The second run also produced a negative result at exactly one point of the ladder: +156% against CFS at bg=1. The mechanism is node sizing, not the fence: the application requests 3.55 cores on a node with two physical cores, so confinement placed all 19 services on the SMT siblings of one physical core while CFS exploited the half-idle second core; at bg≥2 that core saturates and confinement wins. Re-run on a right-sized GKE node (c2-standard-8, application scaled so critical demand fits within physical cores minus one), the bg=1 point measures +14%, Temper wins from bg=2 (−39% at bg=4), and Temper's tail is flat at 8.5–9.2 ms at every density. The resulting sizing rule — critical demand must fit within physical cores minus one — is stated as first-class guidance in operations.

Scheduler attribution and the watchdog fallback

sched_ext provides a kernel-enforced fail-safe: if any runnable task is not serviced within a 30 s watchdog timeout, the kernel ejects the BPF scheduler and the node reverts to stock CFS automatically. The node and its workloads keep running; the failure direction is loss of the fence, not an outage (the full contract is described in the failure-modes article). For measurement, this property means an attached-arm window is valid only if the scheduler was actually attached for its duration.

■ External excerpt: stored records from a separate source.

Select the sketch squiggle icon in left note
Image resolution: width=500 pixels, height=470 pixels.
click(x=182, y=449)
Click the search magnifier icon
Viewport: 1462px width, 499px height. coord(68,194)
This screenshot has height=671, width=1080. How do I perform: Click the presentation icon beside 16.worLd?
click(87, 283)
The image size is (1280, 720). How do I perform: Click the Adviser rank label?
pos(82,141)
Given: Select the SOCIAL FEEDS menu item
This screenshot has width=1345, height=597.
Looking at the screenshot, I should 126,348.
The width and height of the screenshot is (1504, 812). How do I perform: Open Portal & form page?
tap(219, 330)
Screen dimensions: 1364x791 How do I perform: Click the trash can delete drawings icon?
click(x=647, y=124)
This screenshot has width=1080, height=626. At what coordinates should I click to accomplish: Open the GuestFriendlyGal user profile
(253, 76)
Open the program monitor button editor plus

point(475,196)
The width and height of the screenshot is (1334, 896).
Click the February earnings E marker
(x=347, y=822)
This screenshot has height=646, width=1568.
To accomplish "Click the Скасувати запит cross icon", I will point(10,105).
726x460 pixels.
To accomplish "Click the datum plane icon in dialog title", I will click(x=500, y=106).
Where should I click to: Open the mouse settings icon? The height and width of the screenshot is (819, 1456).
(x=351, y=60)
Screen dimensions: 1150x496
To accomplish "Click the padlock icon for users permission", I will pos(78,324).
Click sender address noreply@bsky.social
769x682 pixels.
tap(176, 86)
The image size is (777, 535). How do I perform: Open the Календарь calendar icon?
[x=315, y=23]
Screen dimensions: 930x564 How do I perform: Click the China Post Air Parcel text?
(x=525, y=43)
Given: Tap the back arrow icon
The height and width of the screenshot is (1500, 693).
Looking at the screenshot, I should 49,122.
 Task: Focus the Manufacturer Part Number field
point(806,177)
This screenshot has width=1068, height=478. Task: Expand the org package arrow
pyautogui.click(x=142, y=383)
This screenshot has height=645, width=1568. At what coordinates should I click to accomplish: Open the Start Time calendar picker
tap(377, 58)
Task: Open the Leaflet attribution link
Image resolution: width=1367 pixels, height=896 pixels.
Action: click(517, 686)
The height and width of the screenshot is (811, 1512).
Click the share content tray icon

Windows are therefore attributed by PSI fingerprinting. Node-level CPU pressure (cpu some) is captured before and after every window, and the two schedulers produce distinct pressure signatures at the same density: attached windows run 46–65% (confined spinners accumulate as runnable-but-waiting) while CFS windows run 6–35% (the pressure is distributed into the primary workload). Any window whose fingerprint indicates CFS is asterisked in the raw tables and excluded from attached-arm claims, never silently dropped. The classification is corroborated by the data itself: one excluded bg=2 window measured 102.6 ms against a CFS median of 104.6 ms, consistent with the window having run on CFS.

The shipping release includes two behaviors relevant to this fallback path. The scheduler provides a per-CPU starvation guarantee: CPU-pinned kernel threads, which cannot migrate to another CPU, are serviced on their own CPU regardless of layer accounting — the starvation class that can otherwise trip the watchdog on small, saturated nodes. The agent additionally runs a scheduler supervisor: an unexpected scheduler exit is detected, the advertised status is updated, and the scheduler is respawned within 3–5 s (measured by SIGKILL test). Zero watchdog ejections were observed across the validation runs of the current release.

Summary of findings

Kernel-enforced tiers control end-to-end tail amplification on a real 19-service application without application changes — the strongest end-to-end fence datum in the evidence set.
The failure direction of a lost fence is stock CFS: performance degrades to the baseline, not below it.
Window-level scheduler attribution (PSI fingerprinting, asterisked windows) is part of the committed methodology, and the exclusions are published in the raw tables.

Limitations

cpu.max is not enforced for tasks under sched_ext, so the attached arm effectively runs limit-free while the CFS arm is quota-throttled; attached-arm wins are labeled “fence + limit-bypass” in the record (see the CPU-limits article).
The two EKS runs used separate fresh clusters with materially different CFS baselines; results are quoted per run and never mixed across runs.
On a node where critical demand exceeds physical cores minus one, confinement can lose to CFS at low background density (+156% at bg=1 on the undersized node); the right-sized replication bounds this to +14%.
The measurement is end-to-end at the load generator; no hop-by-hop latency decomposition is claimed.

Raw records

docs/training-artifacts/deathstarbench/REPORT.md
docs/training-artifacts/deathstarbench/v14-validation/REPORT.md
docs/training-artifacts/pwb-v14-validation/raw/gke-e2-repro-agent.log
docs/training-artifacts/forensics/FINDINGS.md
docs/training-artifacts/forensics/FINDINGS-2-stranded-exclusive.md
docs/training-artifacts/headroom/gke-c2-http/v10-validation/REPORT.md
docs/training-artifacts/headroom/gke-c2-http/v11-validation/REPORT.md

Committed benchmark records in the product repository; design partners get the full artifact tree. Windows that ran after a watchdog eject are asterisked in the raw tables, never silently dropped.